一瞬あとに目を開いて、ハニアはやるせなく微笑した。泣き出すよりもっとずっと、痛々しい笑顔だった。
「……お礼の品を抱えて、両親は笑って出かけて行って……それっきり帰ってきませんでした。乗っていたバスが大きな交通事故に遭って、両親は二人とも、それっきり……」
そこでぎゅうっと目を閉じて、ハニアはかすかに頭をふった。栗色の髪がちらちら揺れて、カシュアの瞳にどうしようもなく綺麗に映る。
……何も言えない青年の目を真正面からじいっと見つめ、少女は懸命に微笑ってみせた。
「だから、何だか、私が両親の命を奪ってしまったような気がして……」
ハニアはすうっとうつむいて、潤んだ瞳を何度もまばたいて、それでも無理やり微笑み続ける。
「……このあいだ、私、『両親のことをほとんど覚えていない』って言ったでしょう? あれは、嘘です。考えないようにしてるんです。
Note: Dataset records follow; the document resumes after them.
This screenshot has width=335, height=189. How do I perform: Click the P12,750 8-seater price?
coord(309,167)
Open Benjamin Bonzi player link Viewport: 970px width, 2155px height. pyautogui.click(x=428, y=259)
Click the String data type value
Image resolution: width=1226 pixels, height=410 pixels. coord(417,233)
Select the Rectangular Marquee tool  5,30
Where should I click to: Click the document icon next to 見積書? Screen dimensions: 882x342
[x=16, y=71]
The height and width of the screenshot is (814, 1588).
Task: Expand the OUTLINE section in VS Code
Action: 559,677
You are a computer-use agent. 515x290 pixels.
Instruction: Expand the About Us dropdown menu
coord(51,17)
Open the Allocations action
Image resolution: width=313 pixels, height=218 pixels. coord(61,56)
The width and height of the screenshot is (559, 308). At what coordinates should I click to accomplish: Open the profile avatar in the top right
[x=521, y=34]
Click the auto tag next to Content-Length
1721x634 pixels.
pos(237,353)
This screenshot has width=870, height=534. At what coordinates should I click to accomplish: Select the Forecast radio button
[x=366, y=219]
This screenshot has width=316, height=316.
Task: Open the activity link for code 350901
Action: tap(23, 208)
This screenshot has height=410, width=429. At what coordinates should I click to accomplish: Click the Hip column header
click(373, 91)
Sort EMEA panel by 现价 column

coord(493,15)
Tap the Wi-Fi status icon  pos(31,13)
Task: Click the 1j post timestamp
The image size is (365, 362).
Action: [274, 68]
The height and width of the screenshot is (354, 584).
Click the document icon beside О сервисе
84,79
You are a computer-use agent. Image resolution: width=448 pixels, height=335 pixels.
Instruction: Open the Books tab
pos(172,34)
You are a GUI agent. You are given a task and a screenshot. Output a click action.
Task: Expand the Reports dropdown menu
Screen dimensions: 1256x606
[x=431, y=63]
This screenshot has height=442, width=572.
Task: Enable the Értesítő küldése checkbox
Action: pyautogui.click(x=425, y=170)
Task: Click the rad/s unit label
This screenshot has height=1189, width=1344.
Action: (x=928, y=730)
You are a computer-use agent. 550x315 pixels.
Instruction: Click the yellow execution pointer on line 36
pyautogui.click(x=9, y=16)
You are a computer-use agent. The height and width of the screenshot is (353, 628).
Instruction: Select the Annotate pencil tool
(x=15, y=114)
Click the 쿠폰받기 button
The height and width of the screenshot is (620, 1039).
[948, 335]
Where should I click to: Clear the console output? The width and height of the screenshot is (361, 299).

考えるほどに、どうしようもなく辛くなるから……」
「――俺は」
唐突に切り出した青年に、幼い少女が不思議そうな目を向ける。潤んできらめくはちみつ色の瞳に映るカシュアの両目も、どうしようもなくきらめいている。
「俺は、嬉しいです。今、いま目の前に、マスターがいて、生きて、息してくれてて、こうしてしゃべってくれてるのが……、」
萌黄の瞳がくしゃくしゃ濡れて、大粒の涙があふれ出す。口もとをぐちゃぐちゃに歪ませて、カシュアは懸命に言葉を重ねる。
「――どうしようもなく、嬉しいです……!!」
そこまでやっと言葉にして、青年は真っ赤になった目もとをぬぐって、めろめろに乱れた声で口走る。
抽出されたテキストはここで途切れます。